Work task: Please transcribe all of the entries exactly, leaving out any images.
= = = = = = =
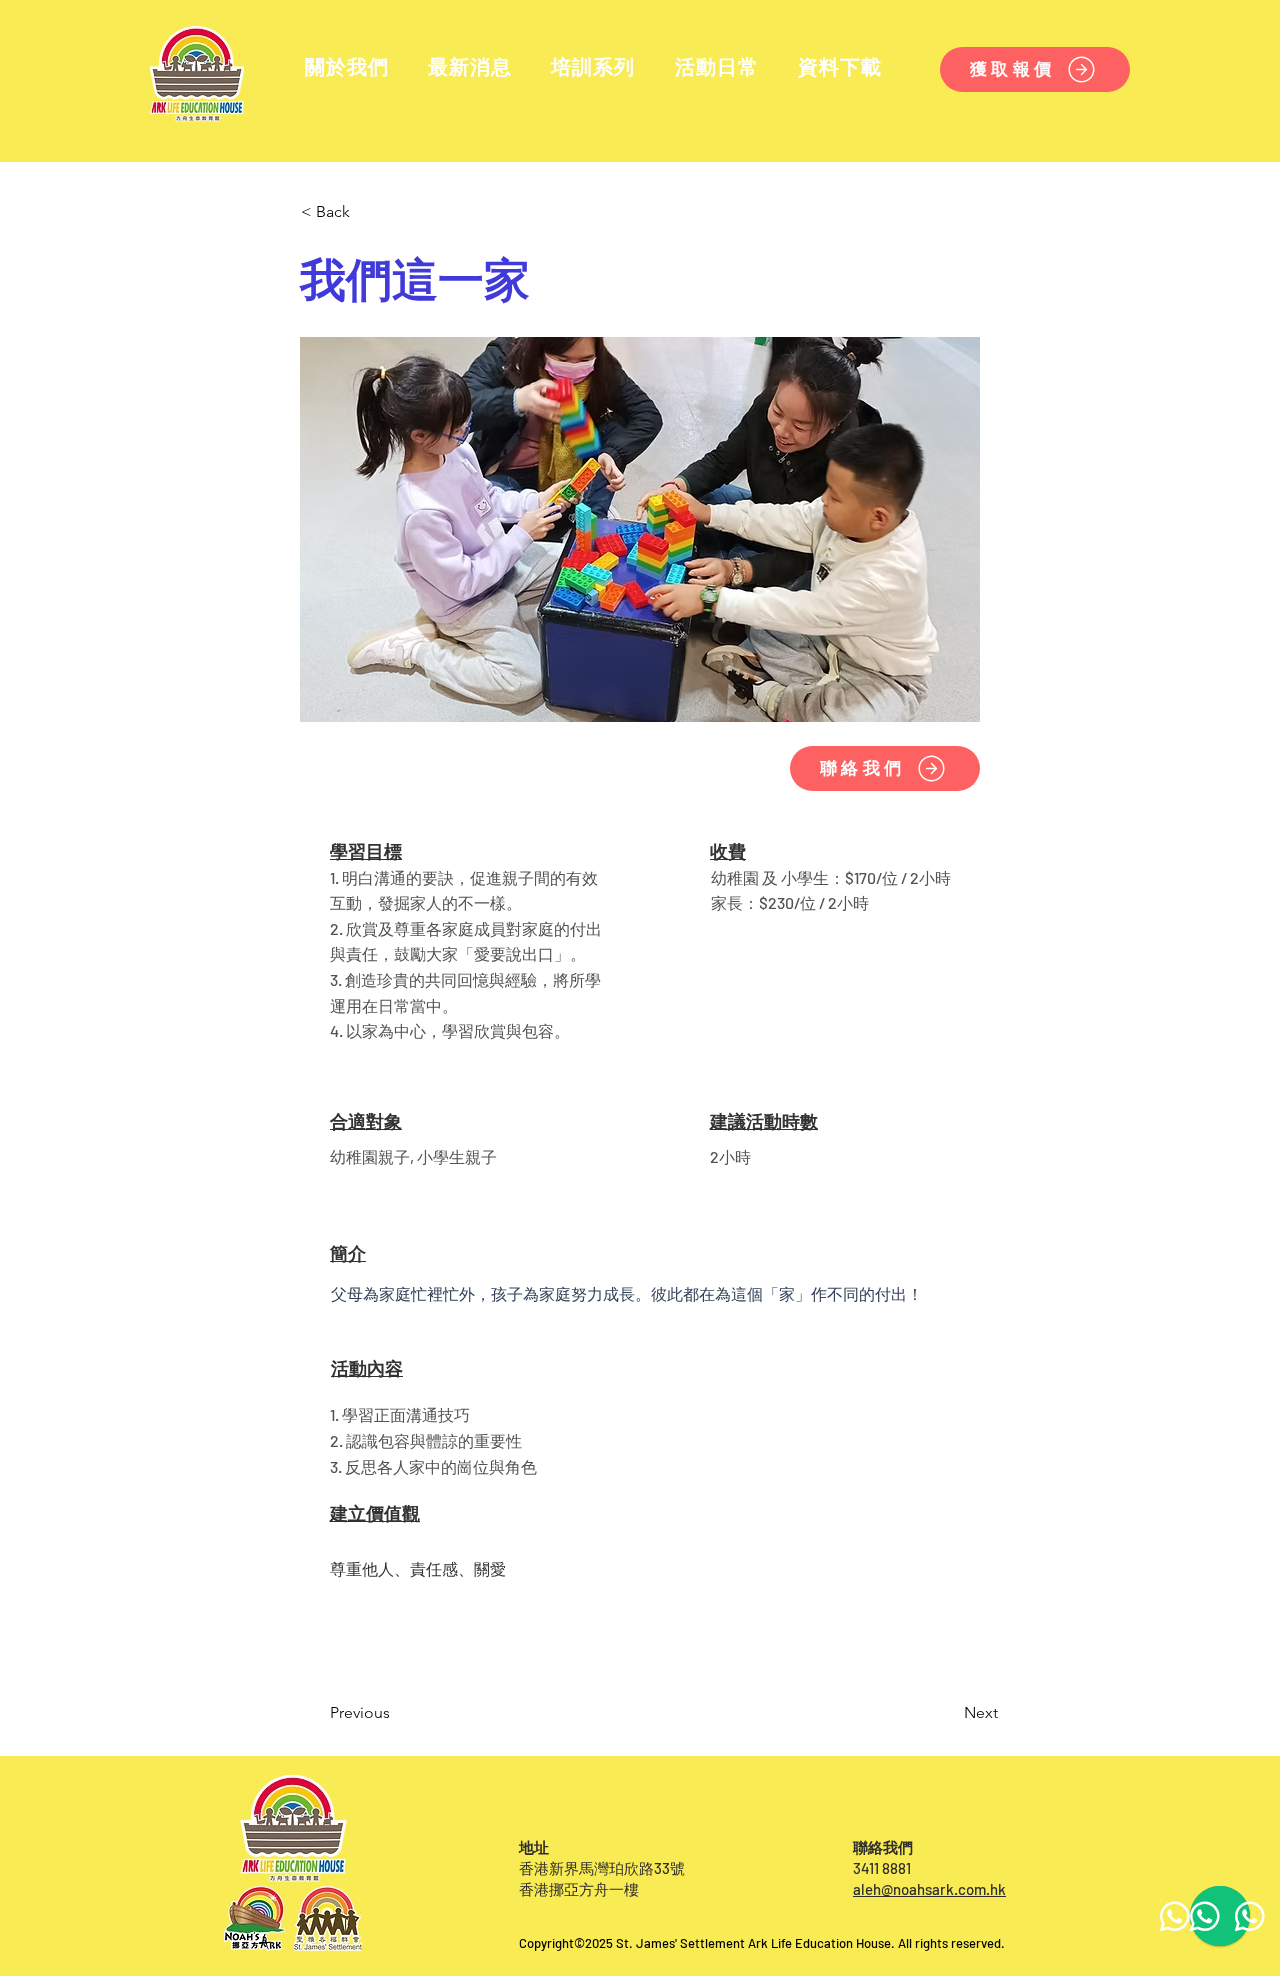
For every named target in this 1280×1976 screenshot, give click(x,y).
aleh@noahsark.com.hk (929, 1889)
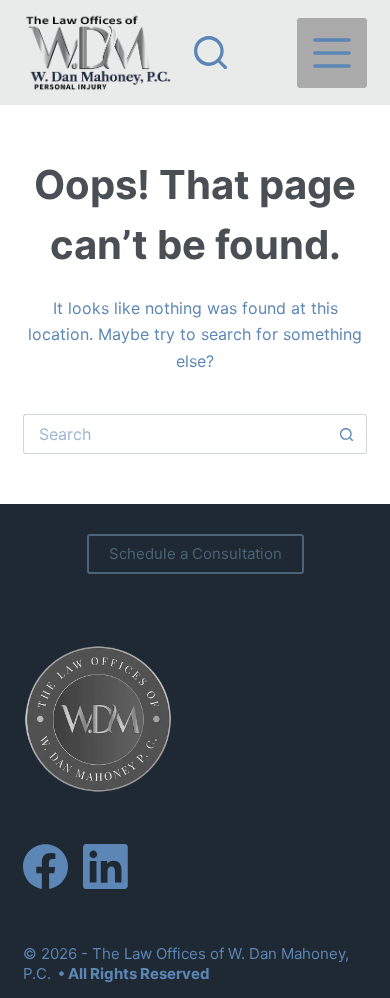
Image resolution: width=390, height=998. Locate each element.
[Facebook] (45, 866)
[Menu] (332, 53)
= = = = = = =
Solution to this exercise:
For every named target in this 1280×1976 screenshot, give click(x,y).
aleh@noahsark.com.hk (929, 1889)
Image resolution: width=390, height=998. Locate each element.
[Facebook] (45, 866)
[Menu] (332, 53)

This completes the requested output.